Primary Objective
Our primary objective is to show that draining the intrapleural catheter (IPC) every day (study arm ED) rather than 3 days a week (study arm TDW) results in an earlier removal of the catheter.
Secondary Objectives
To compare on each drainage strategy:1.1 Incidence of pleurodesis.
1.2 Survival after IPC insertion.
1.3 Incidence of secondary failures after IPC removal.
1.4 Incidence of partially successful pleurodesis.
1.5 Incidence of intrapleural catheter related infections.
1.6 Incidence of intrapleural catheter occlusions.
1.7 Incidence of other complications (bleeding, pneumothorax, persistent ipsilateral chest pain after IPC insertion).
1.8 Distance in meters on a six-minute walk test (6MWT) before IPC insertion, after approximately 2 weeks and at the time of removal.

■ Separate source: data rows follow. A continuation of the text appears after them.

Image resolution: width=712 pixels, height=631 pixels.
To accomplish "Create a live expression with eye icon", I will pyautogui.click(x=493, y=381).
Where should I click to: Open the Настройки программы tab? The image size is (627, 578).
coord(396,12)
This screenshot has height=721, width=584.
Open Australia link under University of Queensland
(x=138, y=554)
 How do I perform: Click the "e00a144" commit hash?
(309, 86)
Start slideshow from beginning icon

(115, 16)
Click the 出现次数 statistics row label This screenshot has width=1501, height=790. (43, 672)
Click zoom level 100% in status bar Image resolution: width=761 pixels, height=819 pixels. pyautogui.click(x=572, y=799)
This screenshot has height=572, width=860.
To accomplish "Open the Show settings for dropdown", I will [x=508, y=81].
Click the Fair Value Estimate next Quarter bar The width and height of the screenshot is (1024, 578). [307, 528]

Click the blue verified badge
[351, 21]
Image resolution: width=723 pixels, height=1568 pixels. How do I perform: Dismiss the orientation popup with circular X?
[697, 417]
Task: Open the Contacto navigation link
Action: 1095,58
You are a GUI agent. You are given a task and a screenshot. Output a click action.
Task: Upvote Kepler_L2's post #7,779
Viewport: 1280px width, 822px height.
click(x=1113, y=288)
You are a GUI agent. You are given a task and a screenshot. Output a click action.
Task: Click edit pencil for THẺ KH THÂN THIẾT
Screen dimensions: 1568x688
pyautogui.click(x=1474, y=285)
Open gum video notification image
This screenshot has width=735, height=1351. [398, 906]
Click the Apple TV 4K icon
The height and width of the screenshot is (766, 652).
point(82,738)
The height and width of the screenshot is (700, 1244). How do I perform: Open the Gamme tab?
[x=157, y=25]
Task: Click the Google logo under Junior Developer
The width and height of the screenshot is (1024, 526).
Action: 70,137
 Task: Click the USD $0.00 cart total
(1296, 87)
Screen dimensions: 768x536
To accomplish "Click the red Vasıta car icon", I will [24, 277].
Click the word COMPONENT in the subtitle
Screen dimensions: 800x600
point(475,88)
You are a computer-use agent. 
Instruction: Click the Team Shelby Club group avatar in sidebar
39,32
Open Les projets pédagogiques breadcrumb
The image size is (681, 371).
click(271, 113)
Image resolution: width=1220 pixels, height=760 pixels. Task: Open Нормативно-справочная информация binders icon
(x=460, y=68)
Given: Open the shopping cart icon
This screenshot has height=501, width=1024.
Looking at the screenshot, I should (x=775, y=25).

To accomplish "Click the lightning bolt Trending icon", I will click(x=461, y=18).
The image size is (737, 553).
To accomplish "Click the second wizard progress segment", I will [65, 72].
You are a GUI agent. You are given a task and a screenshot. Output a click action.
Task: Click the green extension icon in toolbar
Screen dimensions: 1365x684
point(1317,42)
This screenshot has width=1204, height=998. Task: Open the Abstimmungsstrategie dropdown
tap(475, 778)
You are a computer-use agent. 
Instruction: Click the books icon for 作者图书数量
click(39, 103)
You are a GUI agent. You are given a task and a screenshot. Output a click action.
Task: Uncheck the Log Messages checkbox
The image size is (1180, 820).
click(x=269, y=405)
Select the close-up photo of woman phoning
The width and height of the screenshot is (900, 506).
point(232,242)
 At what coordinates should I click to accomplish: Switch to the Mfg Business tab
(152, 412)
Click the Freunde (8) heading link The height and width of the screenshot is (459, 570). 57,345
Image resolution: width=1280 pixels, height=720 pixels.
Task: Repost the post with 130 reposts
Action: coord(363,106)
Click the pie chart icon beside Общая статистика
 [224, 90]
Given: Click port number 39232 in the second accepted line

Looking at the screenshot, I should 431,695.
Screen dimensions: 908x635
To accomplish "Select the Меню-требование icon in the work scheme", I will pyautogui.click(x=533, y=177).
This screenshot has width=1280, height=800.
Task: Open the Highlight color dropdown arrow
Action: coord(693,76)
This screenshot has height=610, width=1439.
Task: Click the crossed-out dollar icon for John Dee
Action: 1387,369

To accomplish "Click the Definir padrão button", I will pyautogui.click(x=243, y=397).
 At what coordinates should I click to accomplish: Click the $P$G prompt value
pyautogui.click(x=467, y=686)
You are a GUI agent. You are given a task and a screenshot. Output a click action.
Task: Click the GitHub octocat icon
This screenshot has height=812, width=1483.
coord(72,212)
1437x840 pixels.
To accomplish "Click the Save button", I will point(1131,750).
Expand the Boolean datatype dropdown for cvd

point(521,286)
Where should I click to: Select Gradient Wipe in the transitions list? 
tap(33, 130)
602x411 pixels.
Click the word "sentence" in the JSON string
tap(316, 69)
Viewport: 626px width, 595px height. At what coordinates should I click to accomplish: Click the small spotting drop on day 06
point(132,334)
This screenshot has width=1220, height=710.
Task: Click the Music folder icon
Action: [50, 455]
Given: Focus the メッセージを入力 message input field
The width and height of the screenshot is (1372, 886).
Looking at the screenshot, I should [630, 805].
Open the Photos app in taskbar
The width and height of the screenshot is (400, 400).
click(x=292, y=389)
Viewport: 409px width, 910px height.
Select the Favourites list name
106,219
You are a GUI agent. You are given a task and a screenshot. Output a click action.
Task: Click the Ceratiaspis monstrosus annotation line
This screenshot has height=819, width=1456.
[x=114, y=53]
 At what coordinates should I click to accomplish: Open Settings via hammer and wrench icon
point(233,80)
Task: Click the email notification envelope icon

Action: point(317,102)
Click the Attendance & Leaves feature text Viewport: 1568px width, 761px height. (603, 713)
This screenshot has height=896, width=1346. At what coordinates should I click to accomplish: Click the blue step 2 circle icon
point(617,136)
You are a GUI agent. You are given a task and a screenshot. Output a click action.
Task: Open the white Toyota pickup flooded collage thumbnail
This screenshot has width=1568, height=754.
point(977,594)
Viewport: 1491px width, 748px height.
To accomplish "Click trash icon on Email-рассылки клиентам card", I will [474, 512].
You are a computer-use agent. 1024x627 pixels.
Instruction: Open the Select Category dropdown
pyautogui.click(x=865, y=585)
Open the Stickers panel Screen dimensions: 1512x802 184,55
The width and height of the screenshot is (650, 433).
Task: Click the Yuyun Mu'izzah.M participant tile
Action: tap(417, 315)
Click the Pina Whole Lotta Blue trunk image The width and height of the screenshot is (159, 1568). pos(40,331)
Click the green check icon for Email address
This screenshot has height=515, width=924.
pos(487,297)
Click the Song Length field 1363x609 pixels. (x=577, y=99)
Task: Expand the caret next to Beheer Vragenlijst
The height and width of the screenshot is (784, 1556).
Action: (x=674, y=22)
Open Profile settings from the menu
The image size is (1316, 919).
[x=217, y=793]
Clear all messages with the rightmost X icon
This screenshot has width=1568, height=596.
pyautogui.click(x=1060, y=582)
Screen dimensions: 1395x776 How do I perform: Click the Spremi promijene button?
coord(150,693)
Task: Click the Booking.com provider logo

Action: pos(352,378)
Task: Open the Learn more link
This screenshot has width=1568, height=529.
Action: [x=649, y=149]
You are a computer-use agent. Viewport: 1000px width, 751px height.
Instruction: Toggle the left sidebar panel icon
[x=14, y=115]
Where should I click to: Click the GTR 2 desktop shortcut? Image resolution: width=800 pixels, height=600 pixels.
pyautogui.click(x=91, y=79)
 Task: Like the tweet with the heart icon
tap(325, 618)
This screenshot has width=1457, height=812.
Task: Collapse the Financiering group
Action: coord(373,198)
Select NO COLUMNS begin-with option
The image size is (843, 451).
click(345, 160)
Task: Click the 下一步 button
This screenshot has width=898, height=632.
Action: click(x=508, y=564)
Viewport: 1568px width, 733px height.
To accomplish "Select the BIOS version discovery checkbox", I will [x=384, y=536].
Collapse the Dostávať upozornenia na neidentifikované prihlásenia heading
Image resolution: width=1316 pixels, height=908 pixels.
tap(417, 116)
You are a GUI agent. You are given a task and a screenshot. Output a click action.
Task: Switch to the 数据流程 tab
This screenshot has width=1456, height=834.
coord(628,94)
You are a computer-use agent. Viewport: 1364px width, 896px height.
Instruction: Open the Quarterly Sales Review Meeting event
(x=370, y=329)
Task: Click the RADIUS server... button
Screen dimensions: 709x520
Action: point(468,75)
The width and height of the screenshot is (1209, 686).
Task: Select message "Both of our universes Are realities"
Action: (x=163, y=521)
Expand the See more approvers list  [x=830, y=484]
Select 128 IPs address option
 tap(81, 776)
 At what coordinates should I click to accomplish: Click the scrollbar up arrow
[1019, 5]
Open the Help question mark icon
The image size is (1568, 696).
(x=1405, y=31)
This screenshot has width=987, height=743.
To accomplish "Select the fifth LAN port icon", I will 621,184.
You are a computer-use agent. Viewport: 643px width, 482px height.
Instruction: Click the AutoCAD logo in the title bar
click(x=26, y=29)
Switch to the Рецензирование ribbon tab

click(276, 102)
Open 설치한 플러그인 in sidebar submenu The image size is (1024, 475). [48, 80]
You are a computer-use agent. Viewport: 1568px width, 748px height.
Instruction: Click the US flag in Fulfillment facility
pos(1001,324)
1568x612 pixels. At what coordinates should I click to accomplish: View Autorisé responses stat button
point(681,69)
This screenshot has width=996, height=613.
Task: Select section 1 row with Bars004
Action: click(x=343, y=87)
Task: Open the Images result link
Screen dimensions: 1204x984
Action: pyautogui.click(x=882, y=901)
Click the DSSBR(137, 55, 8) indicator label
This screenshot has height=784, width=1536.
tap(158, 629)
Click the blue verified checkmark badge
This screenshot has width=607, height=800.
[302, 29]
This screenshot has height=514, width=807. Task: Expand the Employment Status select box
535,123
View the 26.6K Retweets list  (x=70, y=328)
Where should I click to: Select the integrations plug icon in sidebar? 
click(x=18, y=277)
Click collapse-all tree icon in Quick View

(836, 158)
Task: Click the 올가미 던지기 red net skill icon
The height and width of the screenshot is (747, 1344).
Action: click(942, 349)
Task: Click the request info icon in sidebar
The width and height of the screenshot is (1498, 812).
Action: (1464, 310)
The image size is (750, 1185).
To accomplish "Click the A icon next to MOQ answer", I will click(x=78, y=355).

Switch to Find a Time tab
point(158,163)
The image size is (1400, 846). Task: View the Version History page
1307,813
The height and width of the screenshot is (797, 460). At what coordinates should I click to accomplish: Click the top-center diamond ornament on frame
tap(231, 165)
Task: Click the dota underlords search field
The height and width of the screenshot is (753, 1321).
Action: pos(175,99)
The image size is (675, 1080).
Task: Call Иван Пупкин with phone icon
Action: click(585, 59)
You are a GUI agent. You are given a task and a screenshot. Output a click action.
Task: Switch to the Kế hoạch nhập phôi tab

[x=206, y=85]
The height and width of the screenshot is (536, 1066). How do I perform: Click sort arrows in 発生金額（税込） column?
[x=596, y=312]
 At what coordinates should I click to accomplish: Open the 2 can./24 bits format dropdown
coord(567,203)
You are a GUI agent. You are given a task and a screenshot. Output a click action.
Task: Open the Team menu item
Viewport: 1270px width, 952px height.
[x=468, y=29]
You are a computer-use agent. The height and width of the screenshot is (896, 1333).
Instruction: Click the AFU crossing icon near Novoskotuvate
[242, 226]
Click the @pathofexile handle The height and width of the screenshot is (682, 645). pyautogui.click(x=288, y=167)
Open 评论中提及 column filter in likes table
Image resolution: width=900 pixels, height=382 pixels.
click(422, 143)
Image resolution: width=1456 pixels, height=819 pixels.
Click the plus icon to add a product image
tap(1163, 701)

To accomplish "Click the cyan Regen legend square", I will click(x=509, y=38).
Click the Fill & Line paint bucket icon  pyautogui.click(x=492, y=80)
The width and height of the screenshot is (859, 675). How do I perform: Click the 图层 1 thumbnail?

1.9 Estimated adequate lung re-expansion visualized on radiological studies immediately after IPC insertion, after approximately 2 weeks and at the time of removal
1.10 ECOG performance status before IPC insertion, after approximately 2 weeks and at the time of removal (Appendix A).
1.11 Palliation of dyspnea using St. George's respiratory questionnaire. (Appendix B).
1.12 Quality of life using the EuroQOL (EQ-5D, Appendix D).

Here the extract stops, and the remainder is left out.